**Kutipan Teks**
Pantai merupakan salah satu faktor pendukung yang paling penting di Takalar, karena pantai menjadi objek wisata sekaligus sebagai sumber mata pencaharian disana, banyak sekali hasil laut yang diperoleh dari sana, dan banyak pantai yang sudah aku singgahi di Takalar. Pasir putihnya masih sangat asri dan alami serta belum tersentuh oleh tangan-tangan yang tidak bertanggung jawab. Disana, aku bermain air dan membakar ikan yang dibawa oleh teman-teman Takalar, mulai dari ikan tatamba, ikan katompo, ikan kerapu, ikan bandaeng, ikan monjer, ikan bonarang, dan masih banyak lagi.

**Kumpulan Data**
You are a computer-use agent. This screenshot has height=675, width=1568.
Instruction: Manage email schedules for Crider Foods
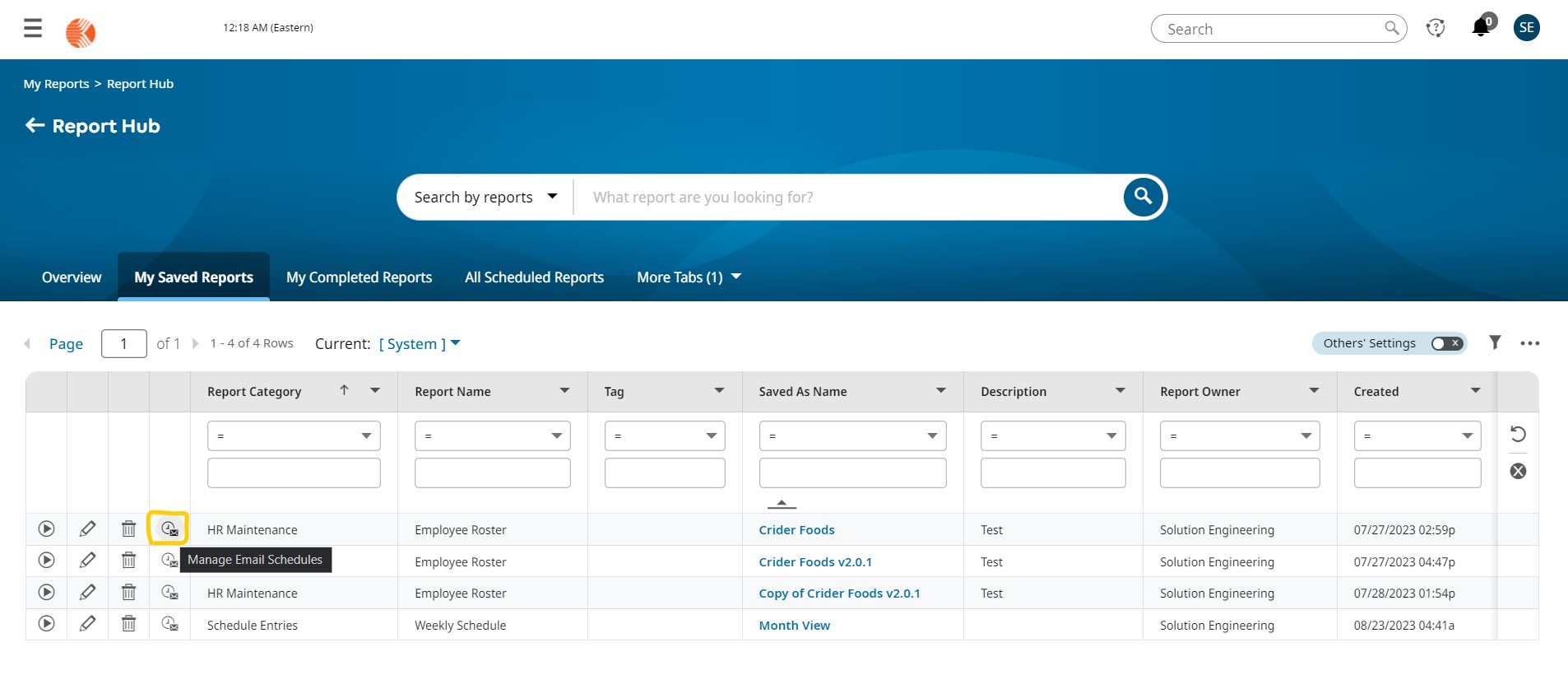pyautogui.click(x=169, y=529)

**Pertanyaan**
Menurut teks tentang pantai di Takalar, mengapa pantai disebut sebagai salah satu faktor pendukung yang paling penting di Takalar?

**Jawaban**
Pantai menjadi objek wisata sekaligus sumber mata pencaharian di sana.